Through its heritage companies Standard Oil of Ohio (SOHIO) and Amoco, BP's roots in Ohio date back to 1870. BP operates the BP-Husky refinery near Toledo which it owns in a joint venture with Husky LLC, and is also a leading marketer of fuels in Ohio through independently-owned marketers under the BP brand.

"BP is excited to expand our presence in Ohio in a way that will create jobs, bolster the local economy and provide additional sources of energy from an important emerging American resource," McKay added.

"We are very encouraged by what we have seen of the Utica/Point Pleasant formation," said Tim Harrington, regional president for BP's North America Gas business. The Point Pleasant formation is one that is geologically close to the Utica, with both shales being at an estimated depth of about 6,000 feet.

"Our focus in 2012 will be to better understand the geology and devise a plan to safely develop the resource," he added.

The Ohio Department of Natural Resources estimates a recoverable Utica shale potential between 1.3 and 5.5 billion barrels of oil and between 3.8 and 15.7 trillion cubic feet of natural gas.

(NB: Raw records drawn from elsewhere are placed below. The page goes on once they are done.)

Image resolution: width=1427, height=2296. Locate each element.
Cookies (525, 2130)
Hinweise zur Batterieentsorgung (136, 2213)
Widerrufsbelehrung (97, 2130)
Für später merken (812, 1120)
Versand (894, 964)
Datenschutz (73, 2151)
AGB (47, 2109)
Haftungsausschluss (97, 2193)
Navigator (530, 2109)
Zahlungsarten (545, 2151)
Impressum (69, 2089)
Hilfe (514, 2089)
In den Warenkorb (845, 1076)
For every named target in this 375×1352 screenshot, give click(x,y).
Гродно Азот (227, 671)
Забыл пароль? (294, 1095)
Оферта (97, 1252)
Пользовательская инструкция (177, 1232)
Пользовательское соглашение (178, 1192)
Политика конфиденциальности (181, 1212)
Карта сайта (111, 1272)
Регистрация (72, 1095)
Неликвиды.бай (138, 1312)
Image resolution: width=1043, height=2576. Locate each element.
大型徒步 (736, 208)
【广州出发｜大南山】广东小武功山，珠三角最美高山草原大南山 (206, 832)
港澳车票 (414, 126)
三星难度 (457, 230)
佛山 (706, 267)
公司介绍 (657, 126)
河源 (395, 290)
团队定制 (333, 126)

"BP is committed to hiring and purchasing locally whenever possible and we anticipate having a positive impact on the region while providing a new source of energy for America," added Harrington.

Operating across a vast U.S. geography that stretches from onshore U.S. Gulf Coast through the Rocky Mountains, BP's North America Gas business has one of the best portfolios in the industry with a presence in seven of the leading U.S. onshore basins.